ASCENDANCE

Bien, notre planeur est en l’air, il plane et descend donc doucement dans le ciel. Comment va-t-il rester en l’air et parcourir des centaines de km ?

 

Grâce aux courants ascendants lui permettant de regagner de l’altitude. Ces courants verticaux sont de 3 types :


L’ascendance thermique : le sol est fait d’une multitude de zones contrastées. Le soleil frappant le sol chauffe donc plus ou moins ces zones. Des colonnes d’air chaud au contact des sols les plus réchauffés s’élèvent et forment les cumulus de beau temps. Pour rester dans ces colonnes appelées « pompes », le pilote décrit des cercles en spiralant lui permettant ainsi de prendre de l'altitude.


L’ascendance dynamique : en zone montagneuse, le vent frappe parfois le relief sans pouvoir le contourner. La masse d’air décrit alors une vague de forme identique au relief que le planeur va emprunter en surfant dessus dans de longues lignes droites épousant le relief.


L’onde : en zone montagneuse.
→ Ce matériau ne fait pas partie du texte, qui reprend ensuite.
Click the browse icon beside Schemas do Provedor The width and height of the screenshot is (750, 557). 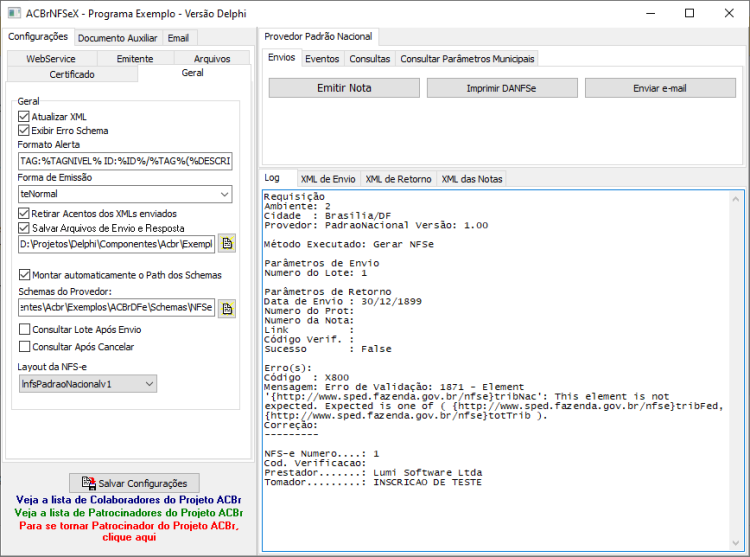click(x=227, y=308)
Lorsque la masse d’air n’est pas perturbée par la convection, la vague de l’ascendance dynamique va rebondir après avoir sauté le relief. Ces rebonds sont autant de vagues sur lesquelles les planeurs surfent. Elles sont souvent marquées par de petits cumulus roulant sur eux-mêmes appelés « rotors » et surtout par des nuages lenticulaires fixes et très élevés dans le ciel.